Propofol Related Infusion Syndrome (PRIS)
➧ It is a rare syndrome that affects patients undergoing long-term treatment with high doses of the anesthetic and sedative drug propofol.
➧ It is associated with high doses and long-term use of propofol (>4 mg/kg/hr for more than 24 hours). It occurs more commonly in children, and critically ill patients receiving catecholamines and glucocorticoids are at high risk.
Clinical Picture:
➧ Arrhythmias
➧ Progressive Myocardial Failure
➧ Cardiovascular Collapse
➧ Lipemia
➧ Hypertriglyceridemia
➧ Acute Renal Failure
➧ Rhabdomyolysis
➧ Metabolic acidosis
➧ Hyperkalemia
➧ Hepatomegaly
➧ Green urine (phenol metabolites), (Figure 1)
➧ It is often fatal
Figure 1: Green Urine |
Laboratory Results:
➧ Elevated serum lactate
➧ Elevated CPK
➧ Myoglobinuria
➧ Hyperkalemia
➧ Hypertriglyceridemia
ECG changes:
➧ ST elevation in precordial leads V1 to V3
Predisposing factors for developing PRIS:
➧ Propofol dose >4 mg/kg/h
➧ Propofol infusion >48 h
➧ Presence of “triggering factor” (i.e. catecholamine infusion or corticosteroids)
➧ Inadequate delivery of carbohydrate
➧ Critical Illness
➧ Severe Cerebral Injury
➧ Sepsis
➧ Pancreatitis
➧ Trauma
Prevention:
➧ Avoid high propofol doses and minimize the duration of infusion in high-risk patients
➧ Avoid lipid overload by assessing all sources of fat calories (e.g., parenteral nutrition, enteral nutrition).
➧ Monitoring of serum triglycerides in any patient receiving propofol in doses >4 mg/kg/h or >48 is highly recommended.
➧ Assure adequate provision of carbohydrates.

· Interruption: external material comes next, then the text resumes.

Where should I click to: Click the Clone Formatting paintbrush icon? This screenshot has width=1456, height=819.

➧ Depletion of carbohydrate stores can promote mobilization of fat stores and increase lipid metabolism. This, in turn, increases circulating fatty acid load and may predispose patients to PRIS.

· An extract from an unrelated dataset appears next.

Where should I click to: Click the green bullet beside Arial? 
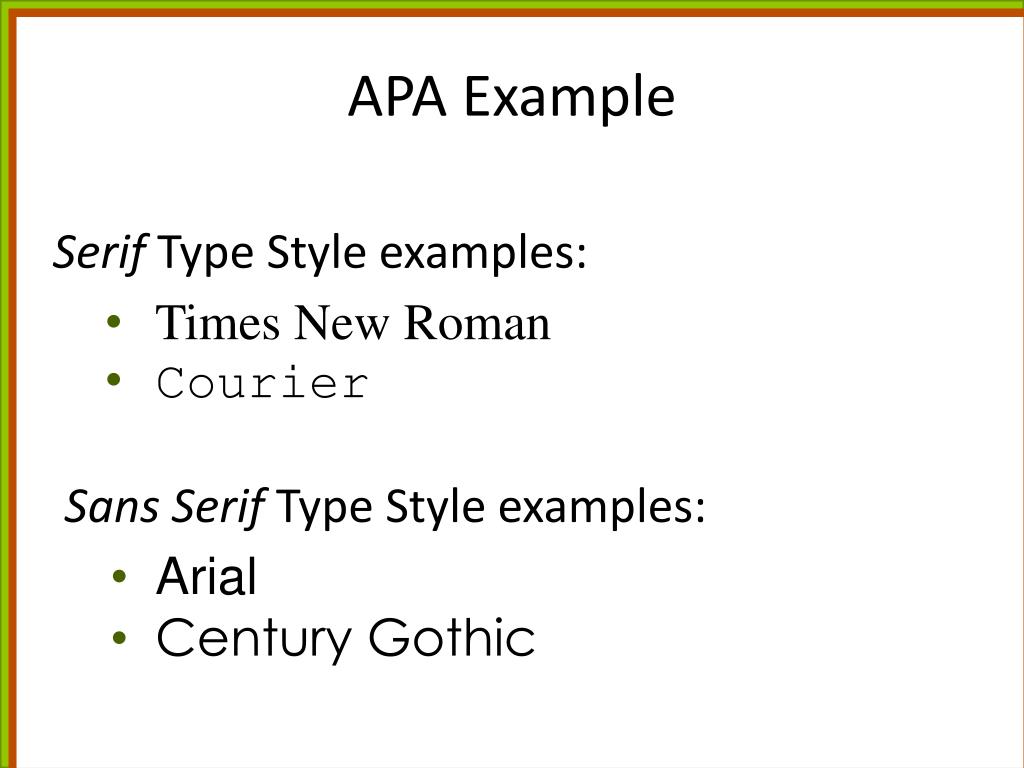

➧ Theoretically, it is, therefore, possible that early adequate carbohydrate intake may prevent PRIS by preventing the switch to fat metabolism.
➧ There is some suggestion that providing a carbohydrate intake of 6–8 mg/kg/min. can suppress fat metabolism and thus prevent PRIS.
Treatment: (Supportive)
➧ Early recognition of the syndrome and discontinuation of the propofol infusion reduces morbidity and mortality.

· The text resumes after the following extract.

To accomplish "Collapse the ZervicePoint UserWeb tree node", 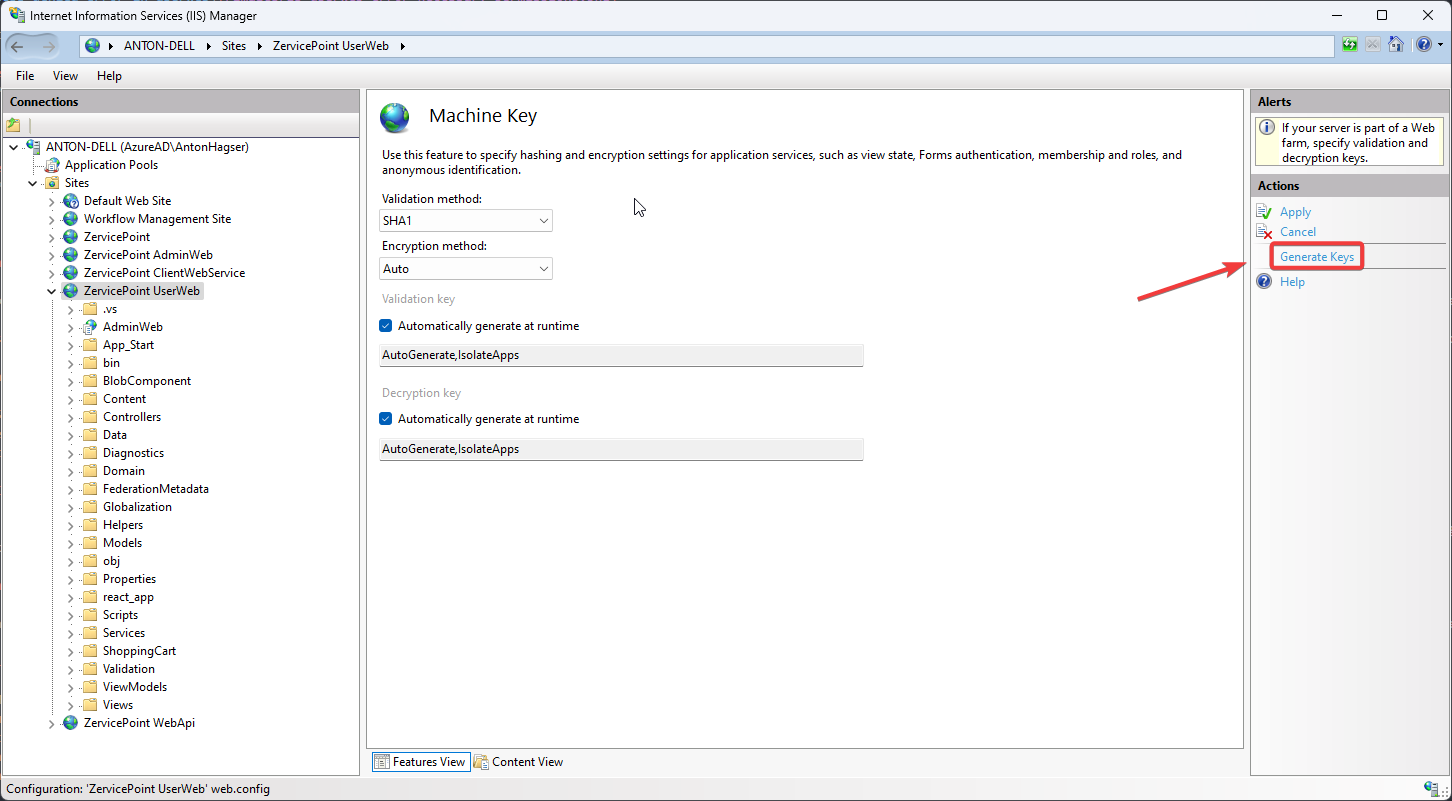I will (x=51, y=290).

➧ Once a patient presents with symptoms compatible with PRIS, propofol infusion should be discontinued promptly and an alternative sedative agent should be initiated.
➧ Cardiovascular support by the combination of vasopressors and inotropes.
➧ Cardiac pacing should be considered.
➧ Hemodialysis or hemofiltration to decrease the plasma concentrations of circulating metabolic acids and lipids.
➧ Extracorporeal membrane oxygenation (ECMO) for combined respiratory and circulatory support.